• TU TAREA: Devuelve cada línea de los ítems que contenga la palabra "particular", distinguiendo entre mayúsculas y minúsculas.

# # # # #

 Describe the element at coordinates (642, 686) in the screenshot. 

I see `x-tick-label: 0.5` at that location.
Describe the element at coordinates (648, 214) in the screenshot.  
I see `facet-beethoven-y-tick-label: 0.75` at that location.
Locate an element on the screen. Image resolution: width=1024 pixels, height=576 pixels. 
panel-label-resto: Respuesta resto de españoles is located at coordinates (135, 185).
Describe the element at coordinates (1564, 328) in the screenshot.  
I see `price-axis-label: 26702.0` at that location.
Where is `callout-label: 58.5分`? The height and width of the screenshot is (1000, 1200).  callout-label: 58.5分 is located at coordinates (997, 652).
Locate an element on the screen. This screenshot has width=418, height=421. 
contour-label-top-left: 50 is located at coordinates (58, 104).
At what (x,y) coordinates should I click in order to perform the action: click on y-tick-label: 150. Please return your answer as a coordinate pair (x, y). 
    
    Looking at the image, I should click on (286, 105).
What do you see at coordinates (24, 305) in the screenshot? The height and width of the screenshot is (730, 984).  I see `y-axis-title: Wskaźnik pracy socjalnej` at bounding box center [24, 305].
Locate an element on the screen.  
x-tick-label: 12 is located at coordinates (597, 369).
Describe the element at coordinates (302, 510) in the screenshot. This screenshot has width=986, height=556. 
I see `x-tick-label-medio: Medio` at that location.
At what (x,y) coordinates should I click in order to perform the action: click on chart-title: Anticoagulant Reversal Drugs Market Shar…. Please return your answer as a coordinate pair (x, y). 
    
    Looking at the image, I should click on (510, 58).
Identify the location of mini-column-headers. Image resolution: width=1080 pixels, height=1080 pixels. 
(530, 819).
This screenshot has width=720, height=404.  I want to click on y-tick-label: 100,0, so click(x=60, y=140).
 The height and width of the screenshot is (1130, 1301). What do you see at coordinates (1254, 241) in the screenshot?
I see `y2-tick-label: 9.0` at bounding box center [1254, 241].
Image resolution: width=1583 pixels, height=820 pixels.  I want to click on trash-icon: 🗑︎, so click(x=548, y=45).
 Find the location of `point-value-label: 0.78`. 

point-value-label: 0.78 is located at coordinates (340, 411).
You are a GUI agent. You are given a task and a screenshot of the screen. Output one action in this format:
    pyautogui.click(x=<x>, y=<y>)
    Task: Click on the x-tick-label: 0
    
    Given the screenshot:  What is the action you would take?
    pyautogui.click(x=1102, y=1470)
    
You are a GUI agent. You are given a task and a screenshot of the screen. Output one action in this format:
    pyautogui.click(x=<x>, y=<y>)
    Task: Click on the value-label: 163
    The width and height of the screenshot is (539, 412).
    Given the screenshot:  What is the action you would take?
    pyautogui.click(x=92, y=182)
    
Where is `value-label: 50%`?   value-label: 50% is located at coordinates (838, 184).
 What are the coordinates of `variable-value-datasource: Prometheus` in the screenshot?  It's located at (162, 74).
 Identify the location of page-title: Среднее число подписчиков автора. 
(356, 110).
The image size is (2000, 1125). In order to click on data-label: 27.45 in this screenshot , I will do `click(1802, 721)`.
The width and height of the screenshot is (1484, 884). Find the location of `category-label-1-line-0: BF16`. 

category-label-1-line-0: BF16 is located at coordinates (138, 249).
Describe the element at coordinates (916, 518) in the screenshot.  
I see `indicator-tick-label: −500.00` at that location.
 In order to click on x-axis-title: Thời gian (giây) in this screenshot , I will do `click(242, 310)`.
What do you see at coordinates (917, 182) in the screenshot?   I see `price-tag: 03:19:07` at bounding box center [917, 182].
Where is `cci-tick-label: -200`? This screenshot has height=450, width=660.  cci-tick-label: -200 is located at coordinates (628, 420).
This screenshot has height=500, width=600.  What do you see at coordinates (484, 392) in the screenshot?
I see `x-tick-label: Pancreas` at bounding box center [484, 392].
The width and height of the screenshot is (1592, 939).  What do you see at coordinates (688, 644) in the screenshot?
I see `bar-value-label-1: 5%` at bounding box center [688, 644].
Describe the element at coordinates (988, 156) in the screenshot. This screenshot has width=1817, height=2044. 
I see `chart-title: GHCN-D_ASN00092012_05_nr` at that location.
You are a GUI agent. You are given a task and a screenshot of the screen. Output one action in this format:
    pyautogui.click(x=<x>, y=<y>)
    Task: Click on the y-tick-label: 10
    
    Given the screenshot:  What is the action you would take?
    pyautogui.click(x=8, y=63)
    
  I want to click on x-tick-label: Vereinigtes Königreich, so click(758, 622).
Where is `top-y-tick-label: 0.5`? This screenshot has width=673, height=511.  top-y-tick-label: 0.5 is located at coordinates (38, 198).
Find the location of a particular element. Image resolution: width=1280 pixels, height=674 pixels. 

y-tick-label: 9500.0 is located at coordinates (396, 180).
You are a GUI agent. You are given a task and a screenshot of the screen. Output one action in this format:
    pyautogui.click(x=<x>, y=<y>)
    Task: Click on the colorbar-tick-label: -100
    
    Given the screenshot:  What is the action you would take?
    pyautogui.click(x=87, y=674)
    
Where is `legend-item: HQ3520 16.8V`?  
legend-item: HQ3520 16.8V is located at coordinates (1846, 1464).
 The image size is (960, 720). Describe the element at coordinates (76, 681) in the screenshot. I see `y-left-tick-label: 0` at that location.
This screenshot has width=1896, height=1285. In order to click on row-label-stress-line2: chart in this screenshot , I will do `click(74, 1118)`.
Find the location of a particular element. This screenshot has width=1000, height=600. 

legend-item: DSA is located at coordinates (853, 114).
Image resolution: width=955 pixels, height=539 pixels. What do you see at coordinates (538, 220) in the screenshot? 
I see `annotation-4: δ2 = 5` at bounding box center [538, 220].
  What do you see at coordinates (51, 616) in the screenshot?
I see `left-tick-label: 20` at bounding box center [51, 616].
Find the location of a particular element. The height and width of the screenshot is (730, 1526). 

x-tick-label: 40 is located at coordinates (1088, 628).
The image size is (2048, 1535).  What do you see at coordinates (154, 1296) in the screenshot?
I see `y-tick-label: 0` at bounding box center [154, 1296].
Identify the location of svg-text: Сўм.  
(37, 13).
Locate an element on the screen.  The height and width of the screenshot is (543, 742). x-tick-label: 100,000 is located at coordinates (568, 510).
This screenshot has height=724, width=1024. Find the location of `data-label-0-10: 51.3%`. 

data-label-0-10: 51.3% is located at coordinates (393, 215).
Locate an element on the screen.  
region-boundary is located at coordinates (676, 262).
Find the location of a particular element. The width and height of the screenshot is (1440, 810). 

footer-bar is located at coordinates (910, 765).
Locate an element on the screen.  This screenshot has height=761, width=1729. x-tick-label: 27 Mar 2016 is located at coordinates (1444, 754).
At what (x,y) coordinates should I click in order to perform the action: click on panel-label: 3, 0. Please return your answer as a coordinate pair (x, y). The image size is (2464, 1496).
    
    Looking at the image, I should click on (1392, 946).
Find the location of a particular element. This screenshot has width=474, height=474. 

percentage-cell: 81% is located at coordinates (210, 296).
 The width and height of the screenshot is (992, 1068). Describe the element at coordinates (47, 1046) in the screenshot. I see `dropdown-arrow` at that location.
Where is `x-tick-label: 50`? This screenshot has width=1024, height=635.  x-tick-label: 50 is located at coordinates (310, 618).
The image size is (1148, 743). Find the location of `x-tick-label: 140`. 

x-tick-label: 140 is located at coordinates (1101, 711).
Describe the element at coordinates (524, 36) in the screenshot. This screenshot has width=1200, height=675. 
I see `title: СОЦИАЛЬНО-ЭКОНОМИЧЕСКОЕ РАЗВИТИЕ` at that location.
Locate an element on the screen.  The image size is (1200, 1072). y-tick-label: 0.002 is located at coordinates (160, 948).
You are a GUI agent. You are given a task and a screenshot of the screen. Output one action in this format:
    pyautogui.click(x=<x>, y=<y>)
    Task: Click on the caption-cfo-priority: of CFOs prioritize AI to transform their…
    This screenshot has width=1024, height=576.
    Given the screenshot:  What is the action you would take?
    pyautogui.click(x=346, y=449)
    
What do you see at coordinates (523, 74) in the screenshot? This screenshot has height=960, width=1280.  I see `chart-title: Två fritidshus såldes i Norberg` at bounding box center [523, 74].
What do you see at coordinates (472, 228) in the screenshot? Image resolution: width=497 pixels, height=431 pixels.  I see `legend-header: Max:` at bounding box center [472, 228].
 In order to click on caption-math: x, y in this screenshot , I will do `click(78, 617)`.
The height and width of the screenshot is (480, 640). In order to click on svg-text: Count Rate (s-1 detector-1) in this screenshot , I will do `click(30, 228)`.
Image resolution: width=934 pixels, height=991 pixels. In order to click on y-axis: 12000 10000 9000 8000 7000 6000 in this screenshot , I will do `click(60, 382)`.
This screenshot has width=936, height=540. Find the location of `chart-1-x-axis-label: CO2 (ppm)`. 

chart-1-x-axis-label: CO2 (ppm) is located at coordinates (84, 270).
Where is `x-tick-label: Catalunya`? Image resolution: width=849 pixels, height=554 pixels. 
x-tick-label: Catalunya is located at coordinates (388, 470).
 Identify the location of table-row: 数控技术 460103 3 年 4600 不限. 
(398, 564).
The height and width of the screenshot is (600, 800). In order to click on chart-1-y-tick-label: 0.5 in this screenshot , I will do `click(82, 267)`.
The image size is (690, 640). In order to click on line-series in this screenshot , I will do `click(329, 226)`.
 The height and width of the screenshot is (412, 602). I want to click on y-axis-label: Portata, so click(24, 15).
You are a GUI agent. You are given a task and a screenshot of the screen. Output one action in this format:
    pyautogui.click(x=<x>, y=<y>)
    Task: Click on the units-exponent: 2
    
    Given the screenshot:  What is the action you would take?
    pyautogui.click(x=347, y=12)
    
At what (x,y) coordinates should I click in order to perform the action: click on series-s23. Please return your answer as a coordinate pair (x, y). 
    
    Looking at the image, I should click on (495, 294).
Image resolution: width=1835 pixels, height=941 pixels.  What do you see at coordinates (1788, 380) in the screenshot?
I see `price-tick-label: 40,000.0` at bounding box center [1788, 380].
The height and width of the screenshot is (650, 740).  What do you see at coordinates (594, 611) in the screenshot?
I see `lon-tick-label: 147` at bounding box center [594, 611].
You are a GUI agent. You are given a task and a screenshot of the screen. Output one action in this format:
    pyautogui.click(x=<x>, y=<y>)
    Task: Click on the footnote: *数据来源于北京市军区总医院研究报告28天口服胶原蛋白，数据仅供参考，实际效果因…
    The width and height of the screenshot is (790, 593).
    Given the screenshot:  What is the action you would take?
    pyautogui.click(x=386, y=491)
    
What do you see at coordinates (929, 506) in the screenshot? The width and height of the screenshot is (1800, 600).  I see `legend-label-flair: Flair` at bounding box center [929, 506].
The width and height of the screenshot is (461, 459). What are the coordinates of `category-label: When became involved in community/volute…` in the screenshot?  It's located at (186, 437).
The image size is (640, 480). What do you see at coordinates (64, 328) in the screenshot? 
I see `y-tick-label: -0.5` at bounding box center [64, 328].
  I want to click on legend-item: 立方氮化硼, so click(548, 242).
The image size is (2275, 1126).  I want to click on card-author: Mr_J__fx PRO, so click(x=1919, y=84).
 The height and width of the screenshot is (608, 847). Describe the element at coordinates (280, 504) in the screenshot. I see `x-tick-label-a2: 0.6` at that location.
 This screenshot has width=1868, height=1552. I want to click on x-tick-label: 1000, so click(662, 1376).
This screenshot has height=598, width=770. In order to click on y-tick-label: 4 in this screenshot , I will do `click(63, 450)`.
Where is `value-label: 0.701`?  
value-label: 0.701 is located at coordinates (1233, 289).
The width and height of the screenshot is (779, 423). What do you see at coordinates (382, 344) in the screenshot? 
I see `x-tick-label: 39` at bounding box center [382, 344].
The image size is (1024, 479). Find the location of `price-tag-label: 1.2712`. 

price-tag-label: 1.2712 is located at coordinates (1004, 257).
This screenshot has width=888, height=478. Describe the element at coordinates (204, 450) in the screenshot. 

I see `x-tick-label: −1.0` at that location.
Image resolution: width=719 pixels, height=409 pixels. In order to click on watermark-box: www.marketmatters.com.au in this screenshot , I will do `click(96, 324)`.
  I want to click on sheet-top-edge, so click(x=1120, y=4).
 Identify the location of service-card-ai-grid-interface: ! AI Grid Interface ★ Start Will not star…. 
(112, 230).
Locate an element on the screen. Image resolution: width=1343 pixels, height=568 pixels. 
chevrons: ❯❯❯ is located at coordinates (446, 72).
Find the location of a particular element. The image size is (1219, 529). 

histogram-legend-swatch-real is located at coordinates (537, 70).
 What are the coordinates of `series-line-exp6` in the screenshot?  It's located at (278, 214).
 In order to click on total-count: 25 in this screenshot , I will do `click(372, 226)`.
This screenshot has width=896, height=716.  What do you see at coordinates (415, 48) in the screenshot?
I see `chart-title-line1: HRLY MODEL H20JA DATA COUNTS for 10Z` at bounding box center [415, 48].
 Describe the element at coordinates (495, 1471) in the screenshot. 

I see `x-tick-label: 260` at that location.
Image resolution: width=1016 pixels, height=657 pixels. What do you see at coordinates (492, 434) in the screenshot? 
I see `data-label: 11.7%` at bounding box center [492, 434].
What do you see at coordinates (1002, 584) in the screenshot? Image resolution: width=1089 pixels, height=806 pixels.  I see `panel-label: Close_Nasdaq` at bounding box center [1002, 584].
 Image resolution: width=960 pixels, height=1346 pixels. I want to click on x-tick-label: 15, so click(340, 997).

# # # # #

• RESPUESTA ESCRITA:
Find the location of a particular element. Image resolution: width=1280 pixels, height=674 pixels. 
Find the location of a particular element. This screenshot has width=1000, height=600. 
Find the location of a particular element. The height and width of the screenshot is (730, 1526). 
Find the location of a particular element. The width and height of the screenshot is (1440, 810). 
Find the location of a particular element. This screenshot has width=474, height=474. 
Find the location of a particular element. The image size is (1219, 529). 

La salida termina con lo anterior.